*WHAT NEEDS TO BE DONE*: With the material below, print exactly the lines between the line holding "Open the search history dropdown arrow" and the line holding "Task: Expand the 'Afhankelijk van' dropdown", inclusive. Add nothing else.

*TASK INPUT*:
----------

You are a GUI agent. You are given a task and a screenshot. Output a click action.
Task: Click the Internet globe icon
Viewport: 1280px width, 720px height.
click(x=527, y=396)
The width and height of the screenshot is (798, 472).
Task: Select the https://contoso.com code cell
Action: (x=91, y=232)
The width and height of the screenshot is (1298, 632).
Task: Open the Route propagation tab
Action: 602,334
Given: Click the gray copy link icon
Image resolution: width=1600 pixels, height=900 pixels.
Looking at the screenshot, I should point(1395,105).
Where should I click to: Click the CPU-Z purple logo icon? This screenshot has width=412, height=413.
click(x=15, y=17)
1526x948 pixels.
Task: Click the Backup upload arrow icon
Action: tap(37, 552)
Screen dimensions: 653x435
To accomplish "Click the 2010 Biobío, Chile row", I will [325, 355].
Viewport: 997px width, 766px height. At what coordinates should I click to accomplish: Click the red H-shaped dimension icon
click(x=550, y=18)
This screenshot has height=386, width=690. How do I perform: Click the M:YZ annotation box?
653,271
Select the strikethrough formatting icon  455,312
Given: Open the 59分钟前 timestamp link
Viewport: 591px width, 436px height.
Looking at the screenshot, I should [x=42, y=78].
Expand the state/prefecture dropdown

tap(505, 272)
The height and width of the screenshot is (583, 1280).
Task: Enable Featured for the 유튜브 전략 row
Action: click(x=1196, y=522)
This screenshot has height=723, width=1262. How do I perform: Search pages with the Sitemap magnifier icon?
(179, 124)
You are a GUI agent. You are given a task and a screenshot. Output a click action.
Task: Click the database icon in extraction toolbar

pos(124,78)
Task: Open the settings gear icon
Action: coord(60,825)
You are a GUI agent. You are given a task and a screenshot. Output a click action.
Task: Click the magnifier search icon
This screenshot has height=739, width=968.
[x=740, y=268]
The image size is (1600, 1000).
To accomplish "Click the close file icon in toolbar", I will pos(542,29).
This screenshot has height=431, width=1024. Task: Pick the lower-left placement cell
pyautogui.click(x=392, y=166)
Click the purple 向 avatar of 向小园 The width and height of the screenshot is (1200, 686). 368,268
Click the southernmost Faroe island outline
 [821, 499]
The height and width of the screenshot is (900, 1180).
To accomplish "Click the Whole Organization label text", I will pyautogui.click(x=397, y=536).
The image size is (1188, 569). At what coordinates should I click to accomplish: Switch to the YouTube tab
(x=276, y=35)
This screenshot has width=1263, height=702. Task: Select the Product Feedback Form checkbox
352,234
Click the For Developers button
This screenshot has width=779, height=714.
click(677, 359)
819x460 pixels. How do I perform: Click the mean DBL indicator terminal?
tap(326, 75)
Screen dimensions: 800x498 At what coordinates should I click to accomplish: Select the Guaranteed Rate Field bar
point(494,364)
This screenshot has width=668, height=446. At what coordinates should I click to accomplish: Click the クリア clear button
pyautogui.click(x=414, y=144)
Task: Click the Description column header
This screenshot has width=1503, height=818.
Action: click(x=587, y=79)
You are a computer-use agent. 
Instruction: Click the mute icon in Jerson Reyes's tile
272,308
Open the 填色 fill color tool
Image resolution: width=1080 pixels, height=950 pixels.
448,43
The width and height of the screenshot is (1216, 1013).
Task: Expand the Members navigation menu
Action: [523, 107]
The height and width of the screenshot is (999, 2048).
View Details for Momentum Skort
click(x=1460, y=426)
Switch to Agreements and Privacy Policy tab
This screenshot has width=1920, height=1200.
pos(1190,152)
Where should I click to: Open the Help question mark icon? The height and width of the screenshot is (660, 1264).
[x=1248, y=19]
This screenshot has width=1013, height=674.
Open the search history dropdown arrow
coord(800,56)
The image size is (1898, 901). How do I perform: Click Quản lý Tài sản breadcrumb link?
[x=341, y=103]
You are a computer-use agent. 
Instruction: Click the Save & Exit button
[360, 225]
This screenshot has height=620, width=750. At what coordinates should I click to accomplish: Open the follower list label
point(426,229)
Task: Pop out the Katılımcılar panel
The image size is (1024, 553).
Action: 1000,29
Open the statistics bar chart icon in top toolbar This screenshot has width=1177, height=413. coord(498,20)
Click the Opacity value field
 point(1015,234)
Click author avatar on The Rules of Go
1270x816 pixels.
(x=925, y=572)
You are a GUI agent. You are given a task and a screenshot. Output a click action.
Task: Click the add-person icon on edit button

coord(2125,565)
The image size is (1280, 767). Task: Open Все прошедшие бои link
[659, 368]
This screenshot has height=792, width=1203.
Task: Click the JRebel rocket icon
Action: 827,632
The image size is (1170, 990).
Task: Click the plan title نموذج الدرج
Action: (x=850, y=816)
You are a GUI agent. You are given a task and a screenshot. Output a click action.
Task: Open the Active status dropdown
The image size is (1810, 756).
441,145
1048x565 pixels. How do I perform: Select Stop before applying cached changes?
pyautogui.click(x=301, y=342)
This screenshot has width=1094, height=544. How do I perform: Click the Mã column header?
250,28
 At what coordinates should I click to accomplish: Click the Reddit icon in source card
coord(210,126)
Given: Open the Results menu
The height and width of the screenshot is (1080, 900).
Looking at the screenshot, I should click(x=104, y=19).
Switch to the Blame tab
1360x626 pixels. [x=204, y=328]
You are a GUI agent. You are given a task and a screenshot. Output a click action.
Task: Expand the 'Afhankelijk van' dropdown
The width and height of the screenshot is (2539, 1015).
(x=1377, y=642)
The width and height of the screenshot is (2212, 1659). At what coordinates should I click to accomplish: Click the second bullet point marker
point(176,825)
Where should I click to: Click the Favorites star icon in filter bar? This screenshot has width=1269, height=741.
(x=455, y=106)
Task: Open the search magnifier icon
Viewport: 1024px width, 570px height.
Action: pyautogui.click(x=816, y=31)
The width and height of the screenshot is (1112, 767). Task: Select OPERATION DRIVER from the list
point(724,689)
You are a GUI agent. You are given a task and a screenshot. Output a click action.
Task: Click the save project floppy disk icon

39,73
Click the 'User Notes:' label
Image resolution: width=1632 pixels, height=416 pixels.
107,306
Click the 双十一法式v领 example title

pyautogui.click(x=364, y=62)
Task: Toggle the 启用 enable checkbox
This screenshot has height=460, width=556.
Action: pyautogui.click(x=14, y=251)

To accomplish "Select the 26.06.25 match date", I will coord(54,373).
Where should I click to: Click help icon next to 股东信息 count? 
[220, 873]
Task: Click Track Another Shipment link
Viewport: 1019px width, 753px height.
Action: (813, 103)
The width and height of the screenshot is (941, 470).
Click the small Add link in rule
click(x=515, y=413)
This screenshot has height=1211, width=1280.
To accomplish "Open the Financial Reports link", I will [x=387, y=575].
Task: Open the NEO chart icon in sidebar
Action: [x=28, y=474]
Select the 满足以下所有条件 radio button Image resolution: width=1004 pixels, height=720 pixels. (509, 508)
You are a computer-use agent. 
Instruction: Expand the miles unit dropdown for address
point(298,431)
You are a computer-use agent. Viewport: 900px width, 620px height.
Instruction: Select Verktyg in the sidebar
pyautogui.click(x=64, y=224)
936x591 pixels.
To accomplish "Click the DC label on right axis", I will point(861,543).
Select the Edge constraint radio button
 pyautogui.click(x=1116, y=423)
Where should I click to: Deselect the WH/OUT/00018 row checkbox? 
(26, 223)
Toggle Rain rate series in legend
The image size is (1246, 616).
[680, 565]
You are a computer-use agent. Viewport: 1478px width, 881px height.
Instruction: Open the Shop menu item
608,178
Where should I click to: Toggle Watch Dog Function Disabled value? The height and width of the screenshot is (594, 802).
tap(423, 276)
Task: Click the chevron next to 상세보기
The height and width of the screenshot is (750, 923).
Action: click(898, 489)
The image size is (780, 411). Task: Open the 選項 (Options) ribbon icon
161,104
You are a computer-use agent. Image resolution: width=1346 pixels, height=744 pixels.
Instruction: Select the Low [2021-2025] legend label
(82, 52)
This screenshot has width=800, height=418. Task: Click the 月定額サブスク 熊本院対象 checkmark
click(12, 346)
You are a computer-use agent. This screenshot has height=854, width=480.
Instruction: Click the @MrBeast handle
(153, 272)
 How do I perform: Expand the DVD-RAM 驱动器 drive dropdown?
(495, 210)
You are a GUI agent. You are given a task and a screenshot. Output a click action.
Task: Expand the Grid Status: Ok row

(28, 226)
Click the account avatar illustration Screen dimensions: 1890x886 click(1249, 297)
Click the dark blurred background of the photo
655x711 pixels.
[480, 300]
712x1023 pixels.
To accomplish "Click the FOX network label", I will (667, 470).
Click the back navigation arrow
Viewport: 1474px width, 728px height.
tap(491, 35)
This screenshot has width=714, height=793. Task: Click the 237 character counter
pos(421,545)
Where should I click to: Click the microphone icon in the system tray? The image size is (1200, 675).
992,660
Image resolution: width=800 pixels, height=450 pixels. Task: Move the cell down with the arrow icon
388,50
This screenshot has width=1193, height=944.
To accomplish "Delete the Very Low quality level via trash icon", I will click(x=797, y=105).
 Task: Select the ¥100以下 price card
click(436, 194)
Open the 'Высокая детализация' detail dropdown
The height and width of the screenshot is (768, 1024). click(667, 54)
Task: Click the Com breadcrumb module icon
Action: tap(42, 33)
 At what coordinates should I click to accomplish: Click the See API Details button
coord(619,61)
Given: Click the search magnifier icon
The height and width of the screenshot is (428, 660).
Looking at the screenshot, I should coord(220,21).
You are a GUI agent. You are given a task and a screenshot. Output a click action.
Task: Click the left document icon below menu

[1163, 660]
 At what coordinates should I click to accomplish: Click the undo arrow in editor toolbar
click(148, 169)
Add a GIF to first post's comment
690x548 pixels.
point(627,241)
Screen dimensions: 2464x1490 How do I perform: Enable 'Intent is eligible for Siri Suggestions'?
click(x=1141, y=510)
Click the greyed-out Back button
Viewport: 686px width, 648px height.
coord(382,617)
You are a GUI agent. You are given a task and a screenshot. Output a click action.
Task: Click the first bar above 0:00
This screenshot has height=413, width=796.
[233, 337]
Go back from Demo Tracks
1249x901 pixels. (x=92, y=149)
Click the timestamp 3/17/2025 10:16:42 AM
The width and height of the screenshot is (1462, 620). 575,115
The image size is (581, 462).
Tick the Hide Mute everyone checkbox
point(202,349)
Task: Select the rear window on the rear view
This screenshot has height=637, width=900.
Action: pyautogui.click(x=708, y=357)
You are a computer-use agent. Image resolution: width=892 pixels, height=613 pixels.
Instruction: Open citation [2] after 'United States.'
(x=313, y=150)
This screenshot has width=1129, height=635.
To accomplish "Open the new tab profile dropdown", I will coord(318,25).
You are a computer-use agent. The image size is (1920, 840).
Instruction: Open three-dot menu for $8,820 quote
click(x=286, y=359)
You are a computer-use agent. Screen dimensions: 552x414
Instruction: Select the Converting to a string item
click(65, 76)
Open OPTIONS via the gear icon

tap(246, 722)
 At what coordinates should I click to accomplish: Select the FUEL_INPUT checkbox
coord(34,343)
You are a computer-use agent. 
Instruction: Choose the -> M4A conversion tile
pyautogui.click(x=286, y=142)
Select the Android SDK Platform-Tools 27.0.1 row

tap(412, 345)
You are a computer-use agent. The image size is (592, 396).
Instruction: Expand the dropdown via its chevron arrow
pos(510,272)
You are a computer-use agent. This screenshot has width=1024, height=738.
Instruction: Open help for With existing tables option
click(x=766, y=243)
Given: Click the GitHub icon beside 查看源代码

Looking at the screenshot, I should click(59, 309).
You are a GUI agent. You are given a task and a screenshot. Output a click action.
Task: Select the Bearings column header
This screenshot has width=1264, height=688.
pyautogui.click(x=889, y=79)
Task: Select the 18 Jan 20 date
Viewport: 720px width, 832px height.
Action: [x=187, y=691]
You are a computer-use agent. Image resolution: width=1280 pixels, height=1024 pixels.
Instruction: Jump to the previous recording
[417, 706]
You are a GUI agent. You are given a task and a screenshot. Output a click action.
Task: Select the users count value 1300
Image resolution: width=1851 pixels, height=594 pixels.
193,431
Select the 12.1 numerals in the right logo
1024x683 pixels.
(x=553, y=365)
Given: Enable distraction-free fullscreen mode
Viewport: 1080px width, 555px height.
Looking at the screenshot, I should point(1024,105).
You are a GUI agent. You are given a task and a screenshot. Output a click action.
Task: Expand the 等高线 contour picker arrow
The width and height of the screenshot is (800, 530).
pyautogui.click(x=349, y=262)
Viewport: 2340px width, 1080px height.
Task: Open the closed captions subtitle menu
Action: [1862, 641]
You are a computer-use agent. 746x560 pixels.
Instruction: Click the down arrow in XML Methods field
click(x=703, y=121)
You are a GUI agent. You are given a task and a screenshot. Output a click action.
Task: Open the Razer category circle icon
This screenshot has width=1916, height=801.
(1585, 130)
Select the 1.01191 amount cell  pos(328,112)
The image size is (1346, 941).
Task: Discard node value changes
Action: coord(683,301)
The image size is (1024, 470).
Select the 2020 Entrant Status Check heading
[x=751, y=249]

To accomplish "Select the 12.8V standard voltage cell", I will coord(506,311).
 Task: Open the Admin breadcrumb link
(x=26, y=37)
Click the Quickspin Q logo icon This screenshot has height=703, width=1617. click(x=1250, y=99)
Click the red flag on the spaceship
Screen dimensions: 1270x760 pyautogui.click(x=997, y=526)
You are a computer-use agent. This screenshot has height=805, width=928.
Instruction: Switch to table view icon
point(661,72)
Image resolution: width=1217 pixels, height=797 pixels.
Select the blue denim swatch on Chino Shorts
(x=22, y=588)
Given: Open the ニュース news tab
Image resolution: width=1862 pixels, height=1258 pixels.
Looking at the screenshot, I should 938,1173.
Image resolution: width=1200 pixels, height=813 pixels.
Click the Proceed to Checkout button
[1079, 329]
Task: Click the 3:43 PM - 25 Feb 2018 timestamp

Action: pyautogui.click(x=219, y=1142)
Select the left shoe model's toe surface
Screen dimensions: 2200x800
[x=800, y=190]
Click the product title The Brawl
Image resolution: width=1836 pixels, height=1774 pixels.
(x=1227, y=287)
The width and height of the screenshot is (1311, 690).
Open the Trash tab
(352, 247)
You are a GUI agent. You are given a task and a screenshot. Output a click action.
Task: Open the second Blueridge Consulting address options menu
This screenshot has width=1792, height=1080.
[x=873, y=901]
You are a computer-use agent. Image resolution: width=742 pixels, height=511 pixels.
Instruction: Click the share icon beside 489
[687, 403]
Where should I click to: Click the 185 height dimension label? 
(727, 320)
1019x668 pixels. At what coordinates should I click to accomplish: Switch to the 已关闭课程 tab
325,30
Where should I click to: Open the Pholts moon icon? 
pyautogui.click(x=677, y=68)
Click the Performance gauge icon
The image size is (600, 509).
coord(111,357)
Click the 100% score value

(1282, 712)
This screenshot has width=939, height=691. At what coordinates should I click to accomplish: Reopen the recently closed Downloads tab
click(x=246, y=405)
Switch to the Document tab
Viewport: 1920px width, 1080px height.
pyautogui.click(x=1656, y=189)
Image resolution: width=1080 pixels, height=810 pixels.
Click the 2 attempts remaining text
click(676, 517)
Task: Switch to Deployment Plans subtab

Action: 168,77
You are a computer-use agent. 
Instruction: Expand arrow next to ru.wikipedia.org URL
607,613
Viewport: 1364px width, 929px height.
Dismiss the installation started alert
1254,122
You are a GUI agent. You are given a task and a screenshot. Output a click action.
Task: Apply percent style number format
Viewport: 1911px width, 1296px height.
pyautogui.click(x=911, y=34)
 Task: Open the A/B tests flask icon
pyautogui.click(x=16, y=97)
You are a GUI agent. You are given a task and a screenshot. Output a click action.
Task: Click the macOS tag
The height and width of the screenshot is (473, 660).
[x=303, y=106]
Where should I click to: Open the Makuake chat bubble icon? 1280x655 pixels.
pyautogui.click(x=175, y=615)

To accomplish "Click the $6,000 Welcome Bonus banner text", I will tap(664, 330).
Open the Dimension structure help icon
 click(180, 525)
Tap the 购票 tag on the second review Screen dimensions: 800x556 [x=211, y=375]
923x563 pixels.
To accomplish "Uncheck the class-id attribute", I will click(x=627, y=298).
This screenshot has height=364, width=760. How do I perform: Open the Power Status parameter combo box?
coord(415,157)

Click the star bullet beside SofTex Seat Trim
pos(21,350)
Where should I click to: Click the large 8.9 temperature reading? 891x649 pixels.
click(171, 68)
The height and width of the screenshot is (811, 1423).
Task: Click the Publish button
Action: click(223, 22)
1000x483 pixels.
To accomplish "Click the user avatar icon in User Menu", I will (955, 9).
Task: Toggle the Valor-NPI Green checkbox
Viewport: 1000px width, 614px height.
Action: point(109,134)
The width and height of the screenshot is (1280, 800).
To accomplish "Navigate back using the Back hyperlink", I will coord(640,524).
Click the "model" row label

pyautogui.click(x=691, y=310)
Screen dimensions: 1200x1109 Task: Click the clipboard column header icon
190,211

----------

*ANSWER TO THE EXERCISE*:
Open the search history dropdown arrow
coord(800,56)
The image size is (1898, 901). How do I perform: Click Quản lý Tài sản breadcrumb link?
[x=341, y=103]
You are a computer-use agent. 
Instruction: Click the Save & Exit button
[360, 225]
This screenshot has height=620, width=750. At what coordinates should I click to accomplish: Open the follower list label
point(426,229)
Task: Pop out the Katılımcılar panel
The image size is (1024, 553).
Action: 1000,29
Open the statistics bar chart icon in top toolbar This screenshot has width=1177, height=413. coord(498,20)
Click the Opacity value field
 point(1015,234)
Click author avatar on The Rules of Go
1270x816 pixels.
(x=925, y=572)
You are a GUI agent. You are given a task and a screenshot. Output a click action.
Task: Click the add-person icon on edit button

coord(2125,565)
The image size is (1280, 767). Task: Open Все прошедшие бои link
[659, 368]
This screenshot has height=792, width=1203.
Task: Click the JRebel rocket icon
Action: 827,632
The image size is (1170, 990).
Task: Click the plan title نموذج الدرج
Action: (x=850, y=816)
You are a GUI agent. You are given a task and a screenshot. Output a click action.
Task: Open the Active status dropdown
The image size is (1810, 756).
441,145
1048x565 pixels. How do I perform: Select Stop before applying cached changes?
pyautogui.click(x=301, y=342)
This screenshot has width=1094, height=544. How do I perform: Click the Mã column header?
250,28
 At what coordinates should I click to accomplish: Click the Reddit icon in source card
coord(210,126)
Given: Open the Results menu
The height and width of the screenshot is (1080, 900).
Looking at the screenshot, I should click(x=104, y=19).
Switch to the Blame tab
1360x626 pixels. [x=204, y=328]
You are a GUI agent. You are given a task and a screenshot. Output a click action.
Task: Expand the 'Afhankelijk van' dropdown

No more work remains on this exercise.